The question is if Constellation Energy (CEG:Nasdaq) is forming a top. I can tell you
this: It has the look and feel of First Solar that we looked at the other day. That means,
yes, it feels like a top — but unless there is a lower low (under around $80) it isn’t. A
failing rally to, say $85, that then turns down would be a warning.
Costco (COST:Nasdaq) has hit its downside target from that small top it had broken down
from. Now it needs to prove it can hold $460. If it cracks under $460 the support near
$440
should provide a first bounce area.
I have no idea why the truckers aren’t being sold, and, in fact, are up. Perhaps it is the
risk of a rail strike coming (we looked at UNP last week and I was not a fan). If Old
Dominion (ODFL:Nasdaq) can get over $280, there is still plenty of resistance all the way
up (starting at $290) but that would be a positive.
Gilead (GILD:Nasdaq) is one of those charts that always sucks me in and then spits me out.

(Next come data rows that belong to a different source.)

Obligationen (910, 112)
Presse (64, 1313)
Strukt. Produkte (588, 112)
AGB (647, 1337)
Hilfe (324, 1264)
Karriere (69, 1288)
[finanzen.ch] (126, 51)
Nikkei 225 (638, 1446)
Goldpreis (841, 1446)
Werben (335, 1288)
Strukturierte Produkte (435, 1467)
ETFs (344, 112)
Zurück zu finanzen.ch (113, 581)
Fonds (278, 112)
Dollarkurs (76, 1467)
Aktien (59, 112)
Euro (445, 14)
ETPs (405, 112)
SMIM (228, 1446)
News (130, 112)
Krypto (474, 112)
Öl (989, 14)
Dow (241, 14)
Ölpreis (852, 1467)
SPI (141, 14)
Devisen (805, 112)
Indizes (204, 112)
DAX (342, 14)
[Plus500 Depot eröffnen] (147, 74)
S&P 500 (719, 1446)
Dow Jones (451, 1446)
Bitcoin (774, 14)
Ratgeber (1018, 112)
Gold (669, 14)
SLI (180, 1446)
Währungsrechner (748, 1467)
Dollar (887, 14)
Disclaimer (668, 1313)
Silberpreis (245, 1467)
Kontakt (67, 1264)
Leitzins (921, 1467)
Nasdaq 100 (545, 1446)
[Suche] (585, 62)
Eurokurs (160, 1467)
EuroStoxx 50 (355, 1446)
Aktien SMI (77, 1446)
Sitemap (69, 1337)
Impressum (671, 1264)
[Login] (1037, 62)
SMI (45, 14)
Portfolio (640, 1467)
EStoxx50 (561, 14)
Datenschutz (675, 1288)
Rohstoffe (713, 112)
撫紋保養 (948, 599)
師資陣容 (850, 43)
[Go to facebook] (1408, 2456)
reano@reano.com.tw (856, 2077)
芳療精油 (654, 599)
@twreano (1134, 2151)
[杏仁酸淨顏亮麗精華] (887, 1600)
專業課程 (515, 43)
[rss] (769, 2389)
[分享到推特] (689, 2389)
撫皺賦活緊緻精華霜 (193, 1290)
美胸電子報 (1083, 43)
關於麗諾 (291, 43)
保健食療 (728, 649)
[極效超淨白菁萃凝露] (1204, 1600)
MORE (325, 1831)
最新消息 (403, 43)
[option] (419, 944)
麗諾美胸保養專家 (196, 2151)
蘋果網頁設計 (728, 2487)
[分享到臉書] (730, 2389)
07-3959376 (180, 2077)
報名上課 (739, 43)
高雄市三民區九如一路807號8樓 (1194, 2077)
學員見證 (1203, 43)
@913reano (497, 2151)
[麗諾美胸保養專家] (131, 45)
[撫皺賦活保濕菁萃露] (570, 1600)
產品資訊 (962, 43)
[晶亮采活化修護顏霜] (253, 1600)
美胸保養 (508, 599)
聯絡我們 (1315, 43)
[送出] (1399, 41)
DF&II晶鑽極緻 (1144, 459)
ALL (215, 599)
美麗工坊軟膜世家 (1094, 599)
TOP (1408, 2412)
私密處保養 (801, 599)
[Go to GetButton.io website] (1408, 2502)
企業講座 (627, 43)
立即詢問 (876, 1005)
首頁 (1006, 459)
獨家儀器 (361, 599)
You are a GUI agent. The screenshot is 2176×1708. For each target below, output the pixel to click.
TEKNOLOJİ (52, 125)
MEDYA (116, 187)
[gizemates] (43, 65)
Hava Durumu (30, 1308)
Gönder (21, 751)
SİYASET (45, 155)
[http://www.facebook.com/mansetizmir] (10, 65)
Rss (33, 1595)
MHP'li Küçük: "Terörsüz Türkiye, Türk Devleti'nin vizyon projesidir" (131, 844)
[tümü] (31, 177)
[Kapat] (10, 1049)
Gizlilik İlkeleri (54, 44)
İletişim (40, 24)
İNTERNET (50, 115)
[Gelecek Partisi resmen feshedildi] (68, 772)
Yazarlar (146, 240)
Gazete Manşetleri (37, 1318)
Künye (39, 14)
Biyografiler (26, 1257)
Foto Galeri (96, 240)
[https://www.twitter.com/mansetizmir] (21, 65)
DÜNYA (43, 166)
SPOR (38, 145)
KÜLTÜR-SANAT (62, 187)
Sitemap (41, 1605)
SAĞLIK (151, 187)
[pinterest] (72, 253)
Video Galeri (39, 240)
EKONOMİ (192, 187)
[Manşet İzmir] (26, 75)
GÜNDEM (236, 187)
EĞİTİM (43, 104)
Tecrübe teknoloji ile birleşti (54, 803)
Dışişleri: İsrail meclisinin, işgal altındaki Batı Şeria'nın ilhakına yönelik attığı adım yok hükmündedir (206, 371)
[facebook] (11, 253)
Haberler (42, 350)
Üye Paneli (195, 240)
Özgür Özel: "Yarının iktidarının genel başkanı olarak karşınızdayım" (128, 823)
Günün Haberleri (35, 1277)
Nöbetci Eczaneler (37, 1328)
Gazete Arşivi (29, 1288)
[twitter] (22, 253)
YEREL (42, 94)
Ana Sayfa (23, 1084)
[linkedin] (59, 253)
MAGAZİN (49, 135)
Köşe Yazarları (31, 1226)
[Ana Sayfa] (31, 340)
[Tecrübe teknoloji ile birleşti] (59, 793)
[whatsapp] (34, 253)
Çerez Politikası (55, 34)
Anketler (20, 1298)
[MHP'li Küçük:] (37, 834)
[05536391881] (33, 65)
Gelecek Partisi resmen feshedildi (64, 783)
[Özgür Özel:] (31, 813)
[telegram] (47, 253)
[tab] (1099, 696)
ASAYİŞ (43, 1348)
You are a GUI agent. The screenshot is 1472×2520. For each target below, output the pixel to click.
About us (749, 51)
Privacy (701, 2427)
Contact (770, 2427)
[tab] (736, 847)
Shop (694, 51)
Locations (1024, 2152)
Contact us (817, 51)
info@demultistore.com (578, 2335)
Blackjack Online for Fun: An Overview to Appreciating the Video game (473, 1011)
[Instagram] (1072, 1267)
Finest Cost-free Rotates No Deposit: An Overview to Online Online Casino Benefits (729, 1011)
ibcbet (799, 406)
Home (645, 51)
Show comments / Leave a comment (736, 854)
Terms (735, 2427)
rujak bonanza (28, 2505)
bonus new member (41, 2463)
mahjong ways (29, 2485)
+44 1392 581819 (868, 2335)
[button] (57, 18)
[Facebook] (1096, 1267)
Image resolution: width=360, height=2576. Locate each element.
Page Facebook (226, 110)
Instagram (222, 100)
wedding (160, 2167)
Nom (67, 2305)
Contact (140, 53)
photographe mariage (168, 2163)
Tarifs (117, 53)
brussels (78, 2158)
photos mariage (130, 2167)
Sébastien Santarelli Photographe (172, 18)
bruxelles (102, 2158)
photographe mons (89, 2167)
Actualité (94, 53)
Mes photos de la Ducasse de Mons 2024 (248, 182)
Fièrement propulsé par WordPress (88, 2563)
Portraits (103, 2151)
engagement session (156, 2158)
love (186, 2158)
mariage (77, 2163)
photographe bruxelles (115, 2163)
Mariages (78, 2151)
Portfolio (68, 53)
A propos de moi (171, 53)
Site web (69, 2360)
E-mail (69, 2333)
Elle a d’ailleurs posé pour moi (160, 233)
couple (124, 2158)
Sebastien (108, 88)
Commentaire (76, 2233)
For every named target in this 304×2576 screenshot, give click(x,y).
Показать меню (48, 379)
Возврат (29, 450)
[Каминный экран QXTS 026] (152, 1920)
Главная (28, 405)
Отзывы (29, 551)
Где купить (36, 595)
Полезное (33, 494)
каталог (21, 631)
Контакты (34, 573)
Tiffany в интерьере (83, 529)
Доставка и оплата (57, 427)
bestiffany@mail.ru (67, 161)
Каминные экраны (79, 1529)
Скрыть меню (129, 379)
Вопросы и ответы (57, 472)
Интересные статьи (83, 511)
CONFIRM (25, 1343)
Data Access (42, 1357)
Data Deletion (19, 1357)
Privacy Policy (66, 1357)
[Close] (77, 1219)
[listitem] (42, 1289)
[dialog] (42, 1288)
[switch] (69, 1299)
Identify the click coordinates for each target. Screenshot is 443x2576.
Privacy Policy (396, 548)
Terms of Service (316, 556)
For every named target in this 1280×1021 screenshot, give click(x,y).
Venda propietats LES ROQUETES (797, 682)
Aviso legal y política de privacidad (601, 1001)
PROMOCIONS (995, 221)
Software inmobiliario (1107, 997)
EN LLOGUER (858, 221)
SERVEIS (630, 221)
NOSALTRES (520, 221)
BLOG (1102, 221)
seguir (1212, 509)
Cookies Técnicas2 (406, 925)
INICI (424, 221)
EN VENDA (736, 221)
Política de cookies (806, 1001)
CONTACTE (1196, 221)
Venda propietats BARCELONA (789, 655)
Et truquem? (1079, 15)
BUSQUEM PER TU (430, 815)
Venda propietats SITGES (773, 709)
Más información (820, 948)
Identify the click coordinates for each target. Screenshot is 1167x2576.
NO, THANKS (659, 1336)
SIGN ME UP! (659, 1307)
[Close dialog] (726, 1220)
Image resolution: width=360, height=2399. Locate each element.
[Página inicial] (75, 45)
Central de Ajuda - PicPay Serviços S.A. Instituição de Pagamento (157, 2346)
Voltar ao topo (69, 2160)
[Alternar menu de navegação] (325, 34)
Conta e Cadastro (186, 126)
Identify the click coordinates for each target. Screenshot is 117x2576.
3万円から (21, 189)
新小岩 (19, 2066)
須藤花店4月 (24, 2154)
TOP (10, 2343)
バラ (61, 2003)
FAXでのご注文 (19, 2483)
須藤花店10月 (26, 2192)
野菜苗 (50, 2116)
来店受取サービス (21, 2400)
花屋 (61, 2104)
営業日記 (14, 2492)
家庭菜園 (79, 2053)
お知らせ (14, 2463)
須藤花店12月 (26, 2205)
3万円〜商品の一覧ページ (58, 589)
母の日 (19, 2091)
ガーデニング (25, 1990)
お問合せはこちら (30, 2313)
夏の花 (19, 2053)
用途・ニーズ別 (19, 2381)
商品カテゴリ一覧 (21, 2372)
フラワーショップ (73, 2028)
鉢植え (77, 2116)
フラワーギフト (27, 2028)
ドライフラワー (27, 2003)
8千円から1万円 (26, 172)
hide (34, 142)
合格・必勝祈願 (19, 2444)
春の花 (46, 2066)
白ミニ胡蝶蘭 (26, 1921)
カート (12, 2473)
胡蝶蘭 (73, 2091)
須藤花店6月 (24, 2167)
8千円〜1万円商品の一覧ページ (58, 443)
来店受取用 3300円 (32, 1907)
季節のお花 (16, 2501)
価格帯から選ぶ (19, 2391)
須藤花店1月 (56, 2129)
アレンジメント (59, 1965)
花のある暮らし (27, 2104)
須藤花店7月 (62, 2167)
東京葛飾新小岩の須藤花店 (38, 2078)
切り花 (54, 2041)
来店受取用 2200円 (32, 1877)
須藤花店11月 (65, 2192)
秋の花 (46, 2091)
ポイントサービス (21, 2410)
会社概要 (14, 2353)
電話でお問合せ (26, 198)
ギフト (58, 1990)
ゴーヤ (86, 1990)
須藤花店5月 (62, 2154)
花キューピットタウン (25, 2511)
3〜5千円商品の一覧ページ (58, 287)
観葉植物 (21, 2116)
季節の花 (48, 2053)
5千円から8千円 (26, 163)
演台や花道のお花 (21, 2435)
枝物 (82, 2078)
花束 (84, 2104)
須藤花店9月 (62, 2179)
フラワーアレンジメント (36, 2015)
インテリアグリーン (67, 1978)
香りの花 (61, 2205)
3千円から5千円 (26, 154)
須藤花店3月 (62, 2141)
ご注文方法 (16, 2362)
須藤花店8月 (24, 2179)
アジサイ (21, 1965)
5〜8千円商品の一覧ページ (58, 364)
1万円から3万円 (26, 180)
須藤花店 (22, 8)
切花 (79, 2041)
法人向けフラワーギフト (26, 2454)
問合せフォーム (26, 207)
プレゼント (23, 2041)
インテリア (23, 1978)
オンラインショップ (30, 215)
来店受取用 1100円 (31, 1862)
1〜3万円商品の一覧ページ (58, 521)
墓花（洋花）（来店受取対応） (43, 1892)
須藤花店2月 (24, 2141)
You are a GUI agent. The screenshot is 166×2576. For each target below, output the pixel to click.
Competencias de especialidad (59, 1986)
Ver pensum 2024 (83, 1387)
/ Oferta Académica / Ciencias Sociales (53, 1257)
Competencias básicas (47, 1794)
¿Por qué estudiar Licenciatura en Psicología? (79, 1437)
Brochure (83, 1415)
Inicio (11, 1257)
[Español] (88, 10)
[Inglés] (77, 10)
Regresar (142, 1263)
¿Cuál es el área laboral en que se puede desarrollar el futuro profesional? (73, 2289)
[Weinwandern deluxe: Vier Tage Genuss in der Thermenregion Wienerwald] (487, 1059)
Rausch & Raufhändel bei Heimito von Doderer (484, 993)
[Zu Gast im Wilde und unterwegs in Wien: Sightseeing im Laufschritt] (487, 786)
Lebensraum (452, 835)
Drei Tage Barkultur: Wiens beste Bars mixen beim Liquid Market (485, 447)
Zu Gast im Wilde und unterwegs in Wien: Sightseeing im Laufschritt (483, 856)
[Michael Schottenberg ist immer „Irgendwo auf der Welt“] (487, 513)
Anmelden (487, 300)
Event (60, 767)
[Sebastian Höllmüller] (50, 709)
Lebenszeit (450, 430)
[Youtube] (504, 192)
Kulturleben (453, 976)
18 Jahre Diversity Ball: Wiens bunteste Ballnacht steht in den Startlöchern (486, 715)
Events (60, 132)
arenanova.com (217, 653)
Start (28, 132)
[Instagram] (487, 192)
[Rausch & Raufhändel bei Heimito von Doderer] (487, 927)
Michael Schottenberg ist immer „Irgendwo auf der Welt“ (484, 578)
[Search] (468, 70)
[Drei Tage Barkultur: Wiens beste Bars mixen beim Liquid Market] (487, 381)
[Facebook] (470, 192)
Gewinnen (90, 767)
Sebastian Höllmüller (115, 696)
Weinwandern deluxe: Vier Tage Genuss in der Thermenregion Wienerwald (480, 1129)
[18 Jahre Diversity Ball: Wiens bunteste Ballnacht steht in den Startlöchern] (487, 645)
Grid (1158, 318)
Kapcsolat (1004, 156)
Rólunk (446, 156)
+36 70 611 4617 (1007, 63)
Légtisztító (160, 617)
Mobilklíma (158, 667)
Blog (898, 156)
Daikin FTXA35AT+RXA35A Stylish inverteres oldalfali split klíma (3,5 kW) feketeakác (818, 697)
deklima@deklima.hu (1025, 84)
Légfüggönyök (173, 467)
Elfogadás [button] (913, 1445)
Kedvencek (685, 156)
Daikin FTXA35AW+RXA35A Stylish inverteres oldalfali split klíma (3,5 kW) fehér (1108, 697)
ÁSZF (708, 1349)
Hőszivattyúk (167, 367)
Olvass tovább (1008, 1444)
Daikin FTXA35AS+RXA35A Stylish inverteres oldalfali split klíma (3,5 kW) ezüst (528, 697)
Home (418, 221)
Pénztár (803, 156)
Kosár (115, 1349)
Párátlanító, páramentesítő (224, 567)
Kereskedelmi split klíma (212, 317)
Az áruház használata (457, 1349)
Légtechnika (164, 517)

Just look at the breakout over the blue line back in August that then gave it all back.
Then the breakout over the green line in September that then gave it all back. If it makes
another run up into that $67-$68 area I’d be a seller.
The iShares U.S. Real Estate ETF (IYR) – Get iShares U.S. Real Estate ETF Report looks awful. But it is at a line that it has
been bouncing off for the last year. So I would expect a bounce from here.